> Brief
What you return must match the records below exactly, down to each character.

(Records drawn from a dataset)
"""

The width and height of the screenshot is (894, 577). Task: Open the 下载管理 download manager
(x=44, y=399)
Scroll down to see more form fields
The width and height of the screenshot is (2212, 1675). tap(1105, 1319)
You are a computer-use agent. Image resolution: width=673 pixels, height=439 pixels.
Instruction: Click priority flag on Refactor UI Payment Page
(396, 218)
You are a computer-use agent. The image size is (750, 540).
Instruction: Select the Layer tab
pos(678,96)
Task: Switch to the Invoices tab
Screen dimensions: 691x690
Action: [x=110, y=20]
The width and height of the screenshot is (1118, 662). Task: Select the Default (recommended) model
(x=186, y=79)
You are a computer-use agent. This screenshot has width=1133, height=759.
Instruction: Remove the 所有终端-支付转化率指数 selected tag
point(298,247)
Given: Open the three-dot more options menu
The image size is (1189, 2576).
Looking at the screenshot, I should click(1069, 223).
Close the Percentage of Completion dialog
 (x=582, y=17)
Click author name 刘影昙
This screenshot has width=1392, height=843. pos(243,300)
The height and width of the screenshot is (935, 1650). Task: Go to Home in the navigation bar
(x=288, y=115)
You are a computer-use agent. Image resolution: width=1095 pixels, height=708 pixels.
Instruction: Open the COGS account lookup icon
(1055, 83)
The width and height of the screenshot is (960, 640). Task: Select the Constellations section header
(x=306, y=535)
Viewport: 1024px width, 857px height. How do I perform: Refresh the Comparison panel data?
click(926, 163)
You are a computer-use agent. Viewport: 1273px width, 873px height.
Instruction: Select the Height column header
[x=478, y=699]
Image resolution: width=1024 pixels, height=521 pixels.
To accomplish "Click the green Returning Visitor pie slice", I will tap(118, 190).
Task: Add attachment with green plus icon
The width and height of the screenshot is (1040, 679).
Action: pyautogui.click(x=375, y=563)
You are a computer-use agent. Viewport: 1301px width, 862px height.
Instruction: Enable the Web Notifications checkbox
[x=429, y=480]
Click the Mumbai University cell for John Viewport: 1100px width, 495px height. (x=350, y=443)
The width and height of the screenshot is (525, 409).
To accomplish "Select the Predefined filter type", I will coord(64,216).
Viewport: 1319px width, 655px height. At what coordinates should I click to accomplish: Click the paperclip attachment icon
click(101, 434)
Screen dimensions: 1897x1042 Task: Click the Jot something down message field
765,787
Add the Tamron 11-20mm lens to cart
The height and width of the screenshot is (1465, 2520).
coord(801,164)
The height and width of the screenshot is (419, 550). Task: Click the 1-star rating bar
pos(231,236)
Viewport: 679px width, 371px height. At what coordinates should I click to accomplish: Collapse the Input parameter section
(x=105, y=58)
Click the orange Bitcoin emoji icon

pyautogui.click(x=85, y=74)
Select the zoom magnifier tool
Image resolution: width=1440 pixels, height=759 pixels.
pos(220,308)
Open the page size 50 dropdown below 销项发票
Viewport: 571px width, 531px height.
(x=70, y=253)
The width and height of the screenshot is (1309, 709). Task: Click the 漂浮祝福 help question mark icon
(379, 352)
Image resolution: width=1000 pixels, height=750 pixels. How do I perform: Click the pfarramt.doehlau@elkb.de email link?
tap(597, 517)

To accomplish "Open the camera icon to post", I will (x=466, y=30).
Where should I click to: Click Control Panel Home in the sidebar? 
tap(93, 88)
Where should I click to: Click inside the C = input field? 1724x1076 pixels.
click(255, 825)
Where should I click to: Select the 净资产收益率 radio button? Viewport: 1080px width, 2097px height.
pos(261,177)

"""

> Answer area
The width and height of the screenshot is (894, 577). Task: Open the 下载管理 download manager
(x=44, y=399)
Scroll down to see more form fields
The width and height of the screenshot is (2212, 1675). tap(1105, 1319)
You are a computer-use agent. Image resolution: width=673 pixels, height=439 pixels.
Instruction: Click priority flag on Refactor UI Payment Page
(396, 218)
You are a computer-use agent. The image size is (750, 540).
Instruction: Select the Layer tab
pos(678,96)
Task: Switch to the Invoices tab
Screen dimensions: 691x690
Action: [x=110, y=20]
The width and height of the screenshot is (1118, 662). Task: Select the Default (recommended) model
(x=186, y=79)
You are a computer-use agent. This screenshot has width=1133, height=759.
Instruction: Remove the 所有终端-支付转化率指数 selected tag
point(298,247)
Given: Open the three-dot more options menu
The image size is (1189, 2576).
Looking at the screenshot, I should click(1069, 223).
Close the Percentage of Completion dialog
 (x=582, y=17)
Click author name 刘影昙
This screenshot has width=1392, height=843. pos(243,300)
The height and width of the screenshot is (935, 1650). Task: Go to Home in the navigation bar
(x=288, y=115)
You are a computer-use agent. Image resolution: width=1095 pixels, height=708 pixels.
Instruction: Open the COGS account lookup icon
(1055, 83)
The width and height of the screenshot is (960, 640). Task: Select the Constellations section header
(x=306, y=535)
Viewport: 1024px width, 857px height. How do I perform: Refresh the Comparison panel data?
click(926, 163)
You are a computer-use agent. Viewport: 1273px width, 873px height.
Instruction: Select the Height column header
[x=478, y=699]
Image resolution: width=1024 pixels, height=521 pixels.
To accomplish "Click the green Returning Visitor pie slice", I will tap(118, 190).
Task: Add attachment with green plus icon
The width and height of the screenshot is (1040, 679).
Action: pyautogui.click(x=375, y=563)
You are a computer-use agent. Viewport: 1301px width, 862px height.
Instruction: Enable the Web Notifications checkbox
[x=429, y=480]
Click the Mumbai University cell for John Viewport: 1100px width, 495px height. (x=350, y=443)
The width and height of the screenshot is (525, 409).
To accomplish "Select the Predefined filter type", I will coord(64,216).
Viewport: 1319px width, 655px height. At what coordinates should I click to accomplish: Click the paperclip attachment icon
click(101, 434)
Screen dimensions: 1897x1042 Task: Click the Jot something down message field
765,787
Add the Tamron 11-20mm lens to cart
The height and width of the screenshot is (1465, 2520).
coord(801,164)
The height and width of the screenshot is (419, 550). Task: Click the 1-star rating bar
pos(231,236)
Viewport: 679px width, 371px height. At what coordinates should I click to accomplish: Collapse the Input parameter section
(x=105, y=58)
Click the orange Bitcoin emoji icon

pyautogui.click(x=85, y=74)
Select the zoom magnifier tool
Image resolution: width=1440 pixels, height=759 pixels.
pos(220,308)
Open the page size 50 dropdown below 销项发票
Viewport: 571px width, 531px height.
(x=70, y=253)
The width and height of the screenshot is (1309, 709). Task: Click the 漂浮祝福 help question mark icon
(379, 352)
Image resolution: width=1000 pixels, height=750 pixels. How do I perform: Click the pfarramt.doehlau@elkb.de email link?
tap(597, 517)

To accomplish "Open the camera icon to post", I will (x=466, y=30).
Where should I click to: Click Control Panel Home in the sidebar? 
tap(93, 88)
Where should I click to: Click inside the C = input field? 1724x1076 pixels.
click(255, 825)
Where should I click to: Select the 净资产收益率 radio button? Viewport: 1080px width, 2097px height.
pos(261,177)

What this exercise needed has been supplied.